Hypertext can be navigated using just a couple of buttons, though more than that is always nicer!
A simplified web is a great "metaplatform"! To use a term from a nonsensical rant I read yesterday...
@firstname.lastname@example.org I've been slowly working on coming up with a list of rich-text semantics, and so far I have:
- Emphasized (<em> and <strong> in HTML)
- Distinct (<i> in HTML)
- Literal (<code> and a few others in HTML)
- Attention (<b> in HTML)
- Quote (<q> or <blockquote> in HTML)
Some of these have multiple levels, or can be nested. For example, "distinct" can be nested; e.g., in English, loan-words are usually "distinct", and in narrative prose a person's thoughts are "distinct"; if these overlap, you have nested "distinct". Typographically this is usually rendered by alternating the use of italic type. For an example of levels, bold-face is often used to make emphasis stronger.
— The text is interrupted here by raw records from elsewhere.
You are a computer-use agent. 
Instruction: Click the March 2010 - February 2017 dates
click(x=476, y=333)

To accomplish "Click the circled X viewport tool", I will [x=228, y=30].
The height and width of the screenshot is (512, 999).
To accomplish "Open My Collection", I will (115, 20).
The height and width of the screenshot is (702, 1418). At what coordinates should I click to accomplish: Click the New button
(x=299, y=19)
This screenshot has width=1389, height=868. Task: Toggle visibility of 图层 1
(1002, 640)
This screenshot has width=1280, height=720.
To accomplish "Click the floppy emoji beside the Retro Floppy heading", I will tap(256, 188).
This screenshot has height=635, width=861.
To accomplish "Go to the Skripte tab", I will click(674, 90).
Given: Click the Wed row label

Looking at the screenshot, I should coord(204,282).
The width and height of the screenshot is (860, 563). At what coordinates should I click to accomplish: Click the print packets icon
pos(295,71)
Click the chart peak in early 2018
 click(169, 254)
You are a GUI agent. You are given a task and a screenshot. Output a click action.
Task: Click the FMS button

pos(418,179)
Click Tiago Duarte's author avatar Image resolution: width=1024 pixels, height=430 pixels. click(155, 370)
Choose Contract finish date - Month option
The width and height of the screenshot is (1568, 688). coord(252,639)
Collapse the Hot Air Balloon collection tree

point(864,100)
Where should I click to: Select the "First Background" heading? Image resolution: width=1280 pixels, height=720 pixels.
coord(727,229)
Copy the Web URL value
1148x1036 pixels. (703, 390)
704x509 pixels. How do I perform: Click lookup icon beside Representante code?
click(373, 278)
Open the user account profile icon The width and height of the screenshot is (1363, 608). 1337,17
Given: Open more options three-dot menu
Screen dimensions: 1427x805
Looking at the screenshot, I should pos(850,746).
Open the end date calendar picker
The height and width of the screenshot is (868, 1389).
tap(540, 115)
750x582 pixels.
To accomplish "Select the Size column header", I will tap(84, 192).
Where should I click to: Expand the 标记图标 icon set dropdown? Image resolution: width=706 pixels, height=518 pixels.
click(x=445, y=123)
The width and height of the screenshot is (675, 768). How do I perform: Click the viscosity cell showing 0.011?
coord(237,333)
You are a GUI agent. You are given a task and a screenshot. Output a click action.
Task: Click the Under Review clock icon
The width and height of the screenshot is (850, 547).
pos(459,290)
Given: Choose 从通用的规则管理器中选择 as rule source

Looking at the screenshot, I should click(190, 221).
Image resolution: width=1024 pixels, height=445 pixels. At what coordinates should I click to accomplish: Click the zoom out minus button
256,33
Annotated (<mark> in HTML)
Placeholder (<var> in HTML; could combine well with a translate="yes" attribute)
The lines between formatting and structural semantics can get confusing. For instance: should role="note" receive oblique formatting and/or an indent, like blockquote?
@Seirdy @alcinnz @alexandra I came across <abbr> a few months ago and at the time, I assumed that there would be a way to make the <abbr> hover tooltip show up on mobile as well. It turns out that there isn't, not unless you manually insert the title using CSS or use JS (which seems silly). Sure, we can write the expanded form of the word next to the abbreviation but that makes <abbr> redundant.
It seems to me that <abbr> and anything else that acts on hover, such as the :hover pseudo-class are fundamentally flawed.